# start of READING TEXT
Well said as always. It's funny that this topic came up because I am of two minds about crit groups and partners right now. For years, I didn't know anyone TO help me and I did everything pretty much alone. Yes, I got published, but I know there were things that could have been improved by a critical eye.

Fast forward to the past four years. I've writtn two books in the past 3 years (all finished--have a multitude of projects in progress.) One book will come out this summer and I have big hopes for the second which is being read at a BIG NAME publisher in a CLOSED house. Both of those books were run through a crit partner and a crit group. About eight people helped me shape those books. Most of the time I knew the advice was right and was gratful. A couple of times it went against what I knew to be true to the story and I left it in.

Recently, I had a couple of not so great experiences and thought maybe I'd just stop the crit stuff for awhile. (Keeping one group that I do need.) I know with myself I am very open to others opinion--sometimss so much so that I don't follow my own voice.
# end of READING TEXT
# start of RECORDED DATA
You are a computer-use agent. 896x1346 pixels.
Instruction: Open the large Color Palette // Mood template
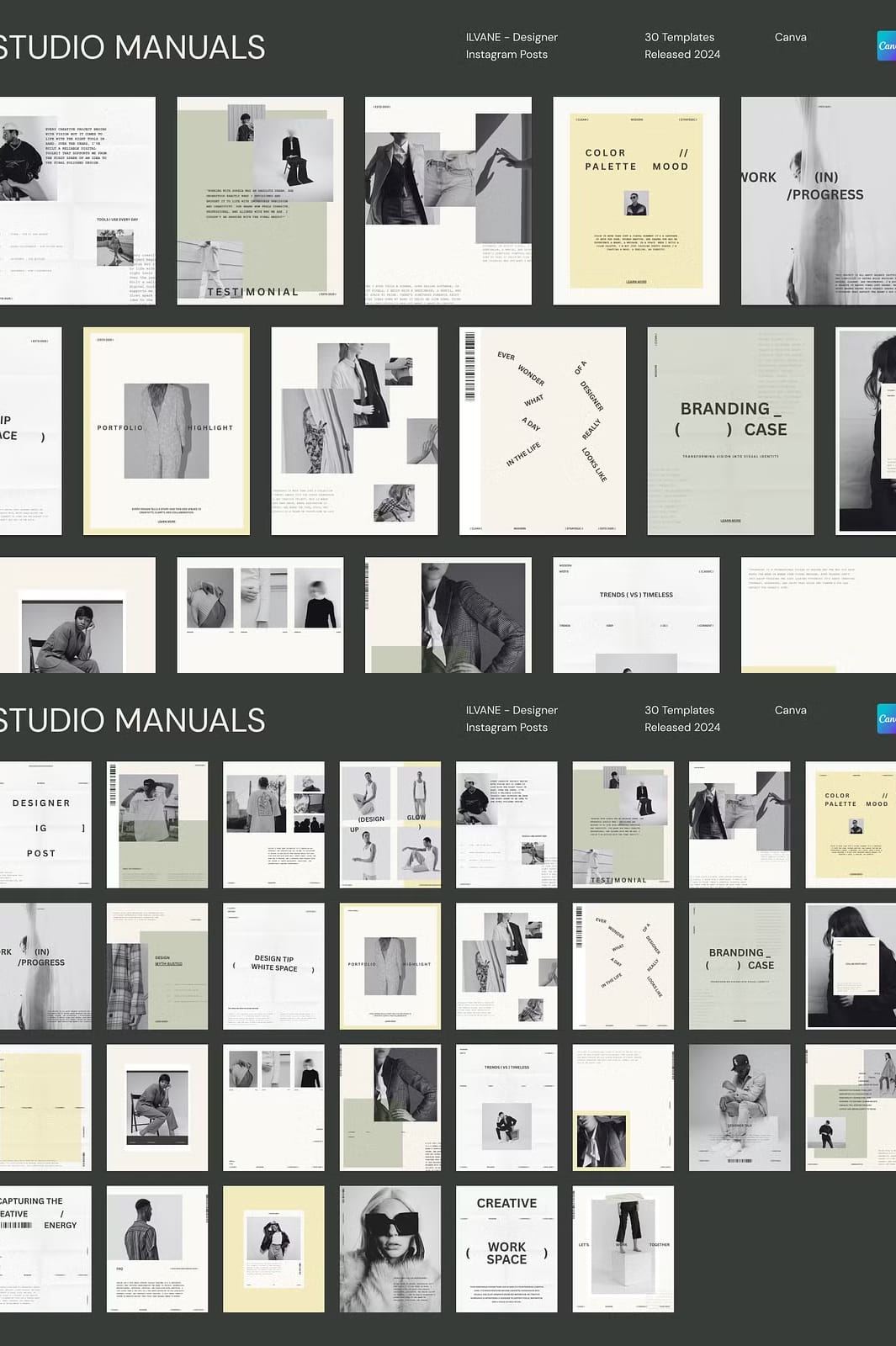636,200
# end of RECORDED DATA
TASK STATEMENT ▸ Please carry on the comment about critique groups, picking up right after its last sentence.

EXPECTED OUTPUT ▸
Last week I got the lovliest, personal rejection letter from another big house and she asked me to submit something else. I decided to dust off the first book I wrote for children which I KNOW needs help and send her 3 chapters. Have one crit partner I fairly trust to look it over but she's the only on. Am trying to dcide if I go with my instincts and trust myself (and her) or if I try to exchang crits with someone else.

It's a quandry anyway you look at it.

And, oh, yes, I've been on the editing end before and actually crushed someone's ms. (She told me so. BUT, she later said it was the best thing to happen and is on her fifth book and she's GOOD.) So I tell people, I'm honest--if you can't stand the heartbreaker crit, don't ask me. Not many do...LOL!